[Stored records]
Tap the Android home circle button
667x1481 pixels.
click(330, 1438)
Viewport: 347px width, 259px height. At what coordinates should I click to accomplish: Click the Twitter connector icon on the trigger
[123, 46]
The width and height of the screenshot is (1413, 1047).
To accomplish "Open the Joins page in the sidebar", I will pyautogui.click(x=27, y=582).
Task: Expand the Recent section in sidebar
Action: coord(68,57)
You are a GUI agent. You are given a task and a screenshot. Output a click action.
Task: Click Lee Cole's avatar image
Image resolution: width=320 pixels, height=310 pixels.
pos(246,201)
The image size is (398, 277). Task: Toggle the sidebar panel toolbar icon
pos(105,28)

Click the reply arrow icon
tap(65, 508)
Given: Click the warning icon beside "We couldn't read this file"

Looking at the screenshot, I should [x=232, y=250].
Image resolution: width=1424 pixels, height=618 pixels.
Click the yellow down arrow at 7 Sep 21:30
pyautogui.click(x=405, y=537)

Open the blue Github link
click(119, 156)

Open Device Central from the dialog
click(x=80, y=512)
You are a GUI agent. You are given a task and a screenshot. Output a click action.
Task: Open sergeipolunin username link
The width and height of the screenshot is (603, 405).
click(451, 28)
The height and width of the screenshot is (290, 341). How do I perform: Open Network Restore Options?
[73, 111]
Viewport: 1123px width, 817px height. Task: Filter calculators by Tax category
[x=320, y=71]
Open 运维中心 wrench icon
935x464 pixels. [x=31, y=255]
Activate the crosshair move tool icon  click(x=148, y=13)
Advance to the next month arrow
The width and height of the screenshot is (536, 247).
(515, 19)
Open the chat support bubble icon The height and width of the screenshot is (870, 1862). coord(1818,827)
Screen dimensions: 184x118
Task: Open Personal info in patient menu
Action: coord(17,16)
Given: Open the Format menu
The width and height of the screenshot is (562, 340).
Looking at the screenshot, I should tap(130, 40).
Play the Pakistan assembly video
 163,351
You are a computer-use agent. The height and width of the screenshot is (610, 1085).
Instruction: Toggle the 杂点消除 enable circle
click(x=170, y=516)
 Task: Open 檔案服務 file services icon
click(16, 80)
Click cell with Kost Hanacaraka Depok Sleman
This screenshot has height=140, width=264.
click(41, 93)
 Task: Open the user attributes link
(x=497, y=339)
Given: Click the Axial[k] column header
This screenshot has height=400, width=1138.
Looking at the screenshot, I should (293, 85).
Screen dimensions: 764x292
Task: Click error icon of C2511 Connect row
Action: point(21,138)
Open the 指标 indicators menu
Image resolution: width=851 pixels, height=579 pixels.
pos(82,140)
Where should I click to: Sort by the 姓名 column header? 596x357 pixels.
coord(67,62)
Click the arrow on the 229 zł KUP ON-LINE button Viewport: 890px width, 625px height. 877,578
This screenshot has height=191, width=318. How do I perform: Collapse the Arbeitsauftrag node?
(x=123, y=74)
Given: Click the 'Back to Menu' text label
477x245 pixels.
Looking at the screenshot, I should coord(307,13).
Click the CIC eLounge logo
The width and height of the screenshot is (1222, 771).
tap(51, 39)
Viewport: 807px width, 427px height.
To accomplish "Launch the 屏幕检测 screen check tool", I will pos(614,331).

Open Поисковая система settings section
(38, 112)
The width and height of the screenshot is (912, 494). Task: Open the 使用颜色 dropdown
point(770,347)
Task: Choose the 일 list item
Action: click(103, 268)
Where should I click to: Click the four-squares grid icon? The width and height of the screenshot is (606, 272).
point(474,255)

Assigned task. Find each line in the data above with the word "button", then copy it.

Exercise solution.
Tap the Android home circle button
Click the arrow on the 229 zł KUP ON-LINE button Viewport: 890px width, 625px height. 877,578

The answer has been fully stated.